The media invasion that followed Kaczynski's capture turned the small Montana town upside-down

By Associated Press

MISSOULA – Twenty years after the arrest of Ted Kaczynski, better known as the Unabomber, some Lincoln residents remember him as an odd recluse who ate rabbits and lived without electricity, while others say he had a funny, personable side.

But all recall the media invasion that followed his capture and turned their small Montana town upside-down.

Kaczynski is serving a life sentence in a federal prison in Florence, Colorado, for a series of bombings, most through the mail, that killed three people and injured 23 others over 17 years.

His April 3, 1996, arrest in a primitive cabin 75 miles east of Missoula captured the world’s attention and brought thousands of reporters and tourists to the sleepy mountain town.

Around Lincoln, the unkempt loner simply known as “Ted” ate rabbits, lived without power and rode his bike to the town’s library, the Missoulian reported. The FBI moved in after Kaczynski’s sister-in-law recognized his writing in a 35,000-word manifesto published in The New York Times and Washington Post.

Jerry Burns was a U.S. Forest Service law enforcement officer in the Lincoln area who was recruited by the FBI to help with the arrest. On that day, he walked up to the cabin with two FBI agents and a tactical team hiding in the woods.

“I started yelling up to Ted, ‘Ted, are you home?’ And we got up to the door and heard him scuffling around in there,” Burns said. “He was pretty scruffy-looking.”
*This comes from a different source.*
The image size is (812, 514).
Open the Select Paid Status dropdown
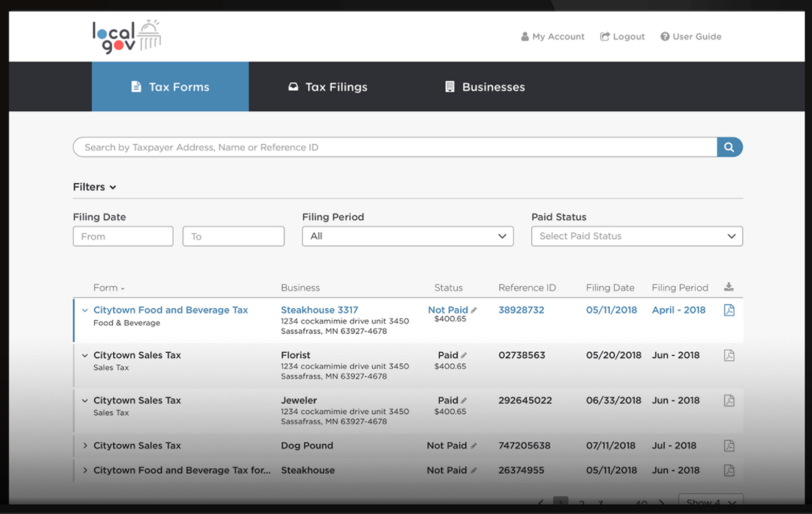(636, 236)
Kaczynski tried unsuccessfully to duck back inside, where he had a loaded pistol, bomb-making equipment and his journals.

“Poor Ted had been eating snowshoe rabbits and didn’t weigh much, and the adrenaline was flowing in me so I had to grab at his wrist at the door, and out he came,” Burns said.
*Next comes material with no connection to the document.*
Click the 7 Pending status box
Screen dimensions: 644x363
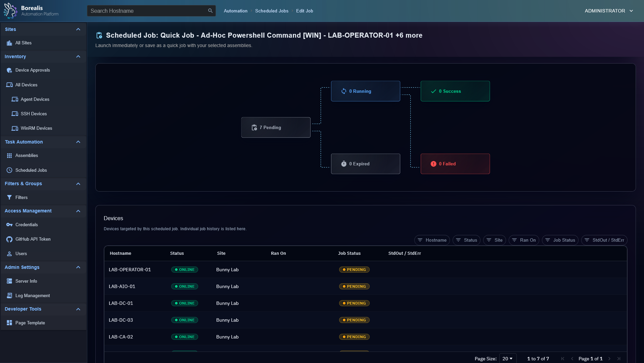tap(276, 127)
Wendy Gehring, who lived and operated a sawmill with her husband down the road from Kaczynski, said the FBI used her property as a staging area for the arrest.
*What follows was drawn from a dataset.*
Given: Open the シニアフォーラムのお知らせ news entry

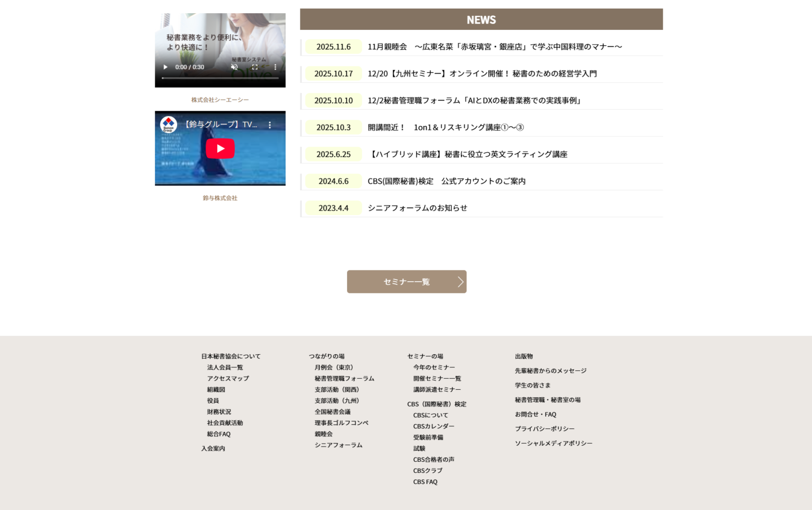Looking at the screenshot, I should pyautogui.click(x=417, y=208).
“It took forever for the FBI to get into position. Finally, they gave the OK, they made the arrest, and our mill erupted with FBI agents,” Gehring said.

“We went from six people standing on the mill waiting to hear, and they yelled, ‘We got him, he’s in custody,’ and it went to 300 people. There were trucks and RVs and people walking out of the woods. It was insane. People were cheering,” she said.

That scene of elation was followed by swarms of reporters descending on their isolated mountainside property. Gehring recalled she was pregnant when she went outside with a shotgun to persuade a television crew’s helicopter to abandon an attempt to land in her driveway.

“I think they thought we were all kind of a dirty, punk, stupid hillbilly kind of deal,” she said.

Librarian Sherri Wood probably knew Kaczynski as well as anyone in town from his frequent visits to the library.

Wood liked Kaczynski. She said he had a great sense of humor and he befriended her son. She was shocked by his arrest and gave him the benefit of the doubt at first.

“I said, ‘Well, he’s not the first person to get arrested as the Unabomber, and they had to let the other ones go. So let’s wait and see,'” she said.

She also remembered the media swarm was followed by tourists who wanted to sit in the chair Kaczynski had sat in and take the books he donated to the library.

Two decades later, tourists still occasionally come to touch a shelf that the Unabomber touched.

“I really would like to put that to rest,” Wood said. “It was a crazy time in our lives. I don’t want to revisit it. And I’m glad they’ll never let him out again.”